** Provided data follows **

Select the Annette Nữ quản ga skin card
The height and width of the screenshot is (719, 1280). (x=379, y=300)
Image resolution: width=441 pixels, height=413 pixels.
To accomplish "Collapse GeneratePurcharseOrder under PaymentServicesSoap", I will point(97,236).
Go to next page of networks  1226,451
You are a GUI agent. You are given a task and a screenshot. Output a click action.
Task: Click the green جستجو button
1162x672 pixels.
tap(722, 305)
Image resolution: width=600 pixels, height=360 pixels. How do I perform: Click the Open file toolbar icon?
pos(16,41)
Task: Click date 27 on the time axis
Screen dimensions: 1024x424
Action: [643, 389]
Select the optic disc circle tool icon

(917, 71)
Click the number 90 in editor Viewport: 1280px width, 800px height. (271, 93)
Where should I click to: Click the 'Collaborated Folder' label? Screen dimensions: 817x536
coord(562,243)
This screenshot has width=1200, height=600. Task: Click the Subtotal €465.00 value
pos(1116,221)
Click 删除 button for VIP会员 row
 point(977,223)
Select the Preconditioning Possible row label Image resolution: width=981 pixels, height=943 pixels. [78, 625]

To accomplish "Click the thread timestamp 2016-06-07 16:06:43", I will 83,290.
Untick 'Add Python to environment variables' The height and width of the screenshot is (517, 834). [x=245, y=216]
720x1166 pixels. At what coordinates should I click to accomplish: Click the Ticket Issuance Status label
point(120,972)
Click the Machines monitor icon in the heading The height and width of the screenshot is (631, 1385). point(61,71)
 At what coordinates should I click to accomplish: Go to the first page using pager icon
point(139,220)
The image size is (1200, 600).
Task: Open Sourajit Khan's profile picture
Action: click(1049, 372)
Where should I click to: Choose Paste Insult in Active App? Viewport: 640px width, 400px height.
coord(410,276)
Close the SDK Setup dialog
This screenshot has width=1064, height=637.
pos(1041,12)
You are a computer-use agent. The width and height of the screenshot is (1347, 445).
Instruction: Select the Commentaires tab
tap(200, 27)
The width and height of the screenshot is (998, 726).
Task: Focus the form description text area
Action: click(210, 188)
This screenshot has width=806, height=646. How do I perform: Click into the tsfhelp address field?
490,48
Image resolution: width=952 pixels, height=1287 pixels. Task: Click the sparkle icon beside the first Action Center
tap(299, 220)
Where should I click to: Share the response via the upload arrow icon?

** End of Provided data **

§ How to complete this task
From the entries above, extract only the lines running from the one containing "Task: Click the green جستجو button" through the one containing "Click the Machines", inclusive.

§ Exercise result
Task: Click the green جستجو button
1162x672 pixels.
tap(722, 305)
Image resolution: width=600 pixels, height=360 pixels. How do I perform: Click the Open file toolbar icon?
pos(16,41)
Task: Click date 27 on the time axis
Screen dimensions: 1024x424
Action: [643, 389]
Select the optic disc circle tool icon

(917, 71)
Click the number 90 in editor Viewport: 1280px width, 800px height. (271, 93)
Where should I click to: Click the 'Collaborated Folder' label? Screen dimensions: 817x536
coord(562,243)
This screenshot has width=1200, height=600. Task: Click the Subtotal €465.00 value
pos(1116,221)
Click 删除 button for VIP会员 row
 point(977,223)
Select the Preconditioning Possible row label Image resolution: width=981 pixels, height=943 pixels. [78, 625]

To accomplish "Click the thread timestamp 2016-06-07 16:06:43", I will 83,290.
Untick 'Add Python to environment variables' The height and width of the screenshot is (517, 834). [x=245, y=216]
720x1166 pixels. At what coordinates should I click to accomplish: Click the Ticket Issuance Status label
point(120,972)
Click the Machines monitor icon in the heading The height and width of the screenshot is (631, 1385). point(61,71)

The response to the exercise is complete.